Data supplied =
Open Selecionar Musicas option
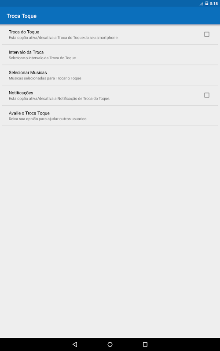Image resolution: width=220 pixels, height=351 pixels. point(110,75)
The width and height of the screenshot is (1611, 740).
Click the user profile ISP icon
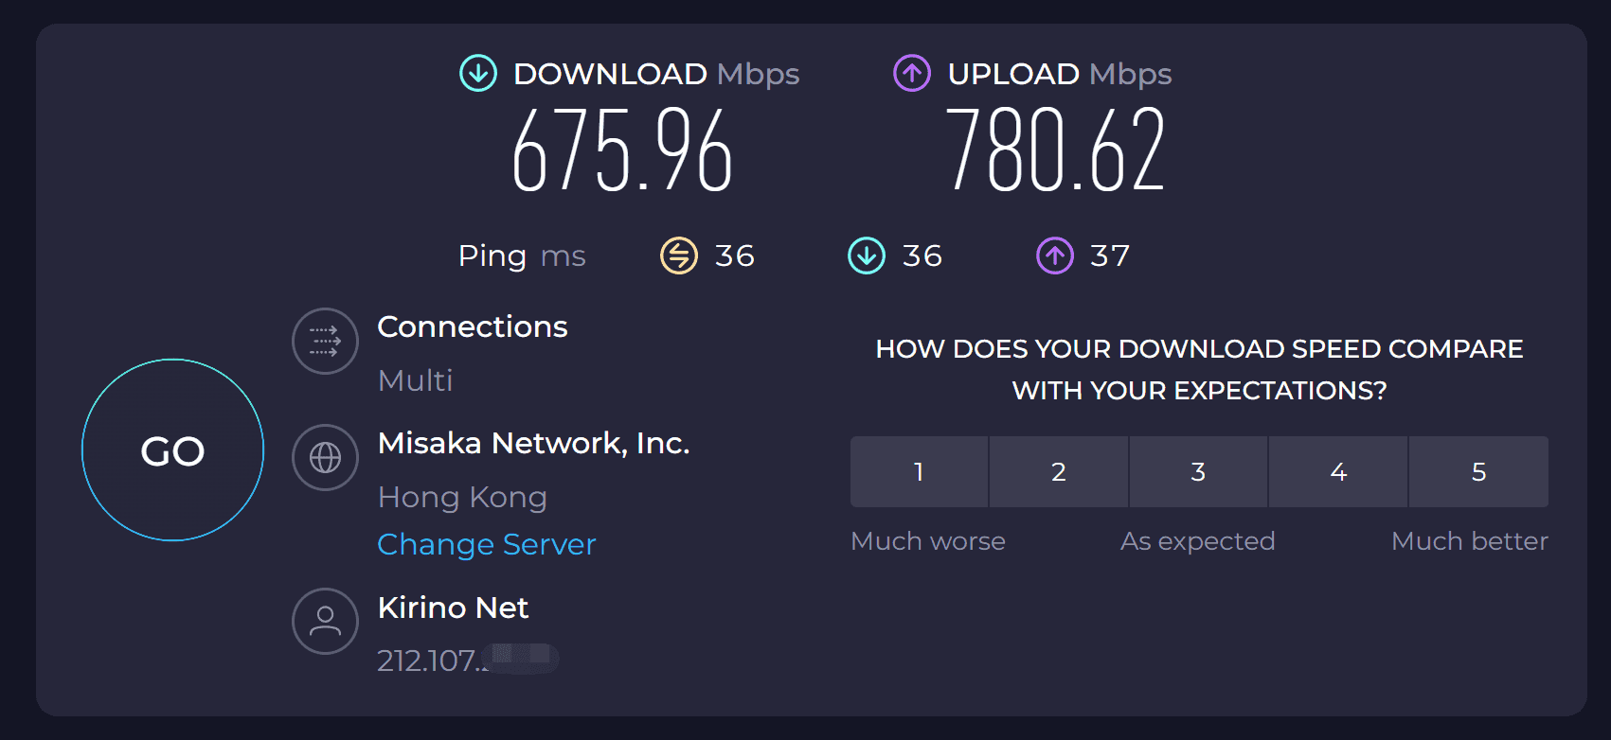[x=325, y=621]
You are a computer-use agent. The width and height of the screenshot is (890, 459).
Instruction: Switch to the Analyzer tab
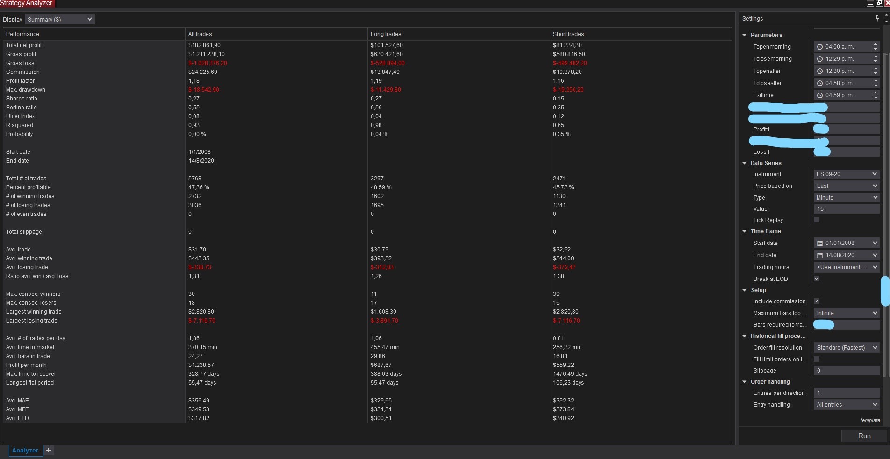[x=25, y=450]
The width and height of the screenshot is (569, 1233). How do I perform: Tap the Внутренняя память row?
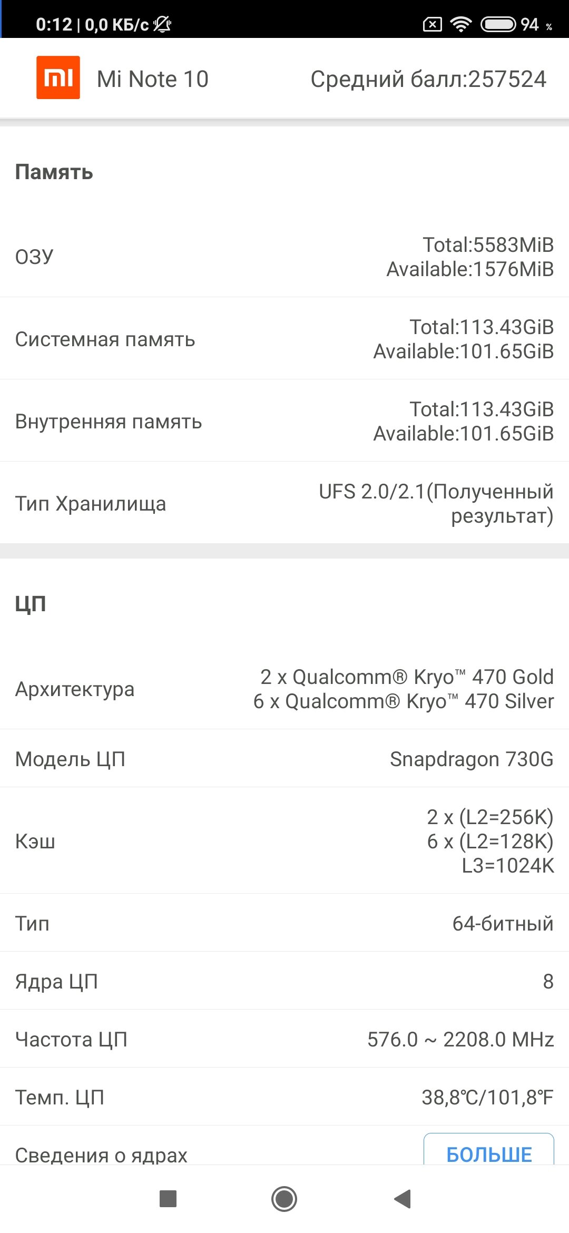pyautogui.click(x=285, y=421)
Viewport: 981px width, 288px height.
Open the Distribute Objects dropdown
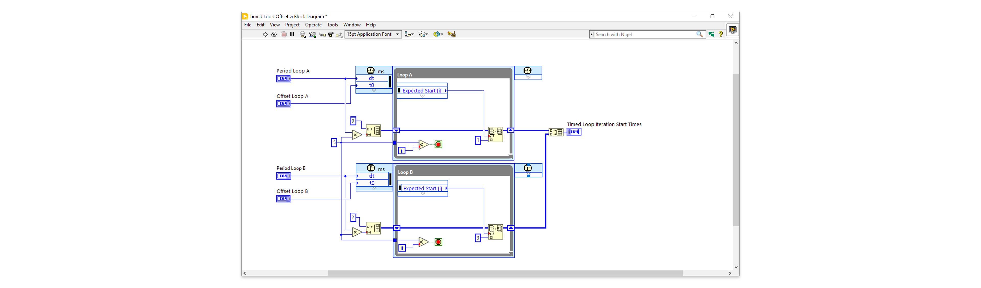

Problem to work on =
For each entry above, write it out again exactly but leave out any picture.

Written solution =
Open Selecionar Musicas option
Image resolution: width=220 pixels, height=351 pixels. point(110,75)
The width and height of the screenshot is (1611, 740).
Click the user profile ISP icon
[x=325, y=621]
You are a computer-use agent. The width and height of the screenshot is (890, 459).
Instruction: Switch to the Analyzer tab
[x=25, y=450]
The width and height of the screenshot is (569, 1233). How do I perform: Tap the Внутренняя память row?
pyautogui.click(x=285, y=421)
Viewport: 981px width, 288px height.
Open the Distribute Objects dropdown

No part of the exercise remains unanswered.